▸ **What is needed**
Where the records below show a line containing "Where should I click to: Click the red", start copying; end with the line containing "Given: Click the Email label text", and copy it too.

▸ **The data**
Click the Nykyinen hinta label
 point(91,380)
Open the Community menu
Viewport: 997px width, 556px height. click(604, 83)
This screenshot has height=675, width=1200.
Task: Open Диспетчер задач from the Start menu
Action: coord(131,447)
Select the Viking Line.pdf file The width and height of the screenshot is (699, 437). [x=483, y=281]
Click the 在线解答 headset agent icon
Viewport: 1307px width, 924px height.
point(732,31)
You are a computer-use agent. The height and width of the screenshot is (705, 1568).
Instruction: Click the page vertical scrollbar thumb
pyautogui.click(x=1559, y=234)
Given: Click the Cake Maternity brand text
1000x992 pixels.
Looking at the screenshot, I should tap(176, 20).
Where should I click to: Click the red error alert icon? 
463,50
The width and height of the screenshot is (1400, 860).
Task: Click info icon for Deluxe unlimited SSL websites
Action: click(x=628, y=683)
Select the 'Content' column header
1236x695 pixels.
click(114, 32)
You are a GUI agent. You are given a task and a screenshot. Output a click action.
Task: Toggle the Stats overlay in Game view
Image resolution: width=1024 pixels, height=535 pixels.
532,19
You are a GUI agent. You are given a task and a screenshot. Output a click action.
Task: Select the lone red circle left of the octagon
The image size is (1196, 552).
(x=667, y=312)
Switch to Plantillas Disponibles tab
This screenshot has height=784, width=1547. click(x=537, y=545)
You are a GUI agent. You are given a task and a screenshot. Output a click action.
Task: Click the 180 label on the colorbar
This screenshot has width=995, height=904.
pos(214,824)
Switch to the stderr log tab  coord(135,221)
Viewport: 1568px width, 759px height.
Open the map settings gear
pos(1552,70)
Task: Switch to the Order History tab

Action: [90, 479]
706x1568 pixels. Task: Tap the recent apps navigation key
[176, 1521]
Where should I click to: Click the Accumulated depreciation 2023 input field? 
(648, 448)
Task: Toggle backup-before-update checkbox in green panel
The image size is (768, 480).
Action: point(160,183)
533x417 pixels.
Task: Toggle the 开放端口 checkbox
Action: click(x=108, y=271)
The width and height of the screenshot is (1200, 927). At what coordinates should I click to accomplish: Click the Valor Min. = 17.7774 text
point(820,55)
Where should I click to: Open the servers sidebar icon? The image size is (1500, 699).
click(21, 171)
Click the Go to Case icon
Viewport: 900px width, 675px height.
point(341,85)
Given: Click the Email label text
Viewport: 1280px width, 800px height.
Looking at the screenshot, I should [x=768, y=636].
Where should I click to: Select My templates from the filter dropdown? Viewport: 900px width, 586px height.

▸ **Expected answer**
Where should I click to: Click the red error alert icon? 
463,50
The width and height of the screenshot is (1400, 860).
Task: Click info icon for Deluxe unlimited SSL websites
Action: click(x=628, y=683)
Select the 'Content' column header
1236x695 pixels.
click(114, 32)
You are a GUI agent. You are given a task and a screenshot. Output a click action.
Task: Toggle the Stats overlay in Game view
Image resolution: width=1024 pixels, height=535 pixels.
532,19
You are a GUI agent. You are given a task and a screenshot. Output a click action.
Task: Select the lone red circle left of the octagon
The image size is (1196, 552).
(x=667, y=312)
Switch to Plantillas Disponibles tab
This screenshot has height=784, width=1547. click(x=537, y=545)
You are a GUI agent. You are given a task and a screenshot. Output a click action.
Task: Click the 180 label on the colorbar
This screenshot has width=995, height=904.
pos(214,824)
Switch to the stderr log tab  coord(135,221)
Viewport: 1568px width, 759px height.
Open the map settings gear
pos(1552,70)
Task: Switch to the Order History tab

Action: [90, 479]
706x1568 pixels. Task: Tap the recent apps navigation key
[176, 1521]
Where should I click to: Click the Accumulated depreciation 2023 input field? 
(648, 448)
Task: Toggle backup-before-update checkbox in green panel
The image size is (768, 480).
Action: point(160,183)
533x417 pixels.
Task: Toggle the 开放端口 checkbox
Action: click(x=108, y=271)
The width and height of the screenshot is (1200, 927). At what coordinates should I click to accomplish: Click the Valor Min. = 17.7774 text
point(820,55)
Where should I click to: Open the servers sidebar icon? The image size is (1500, 699).
click(21, 171)
Click the Go to Case icon
Viewport: 900px width, 675px height.
point(341,85)
Given: Click the Email label text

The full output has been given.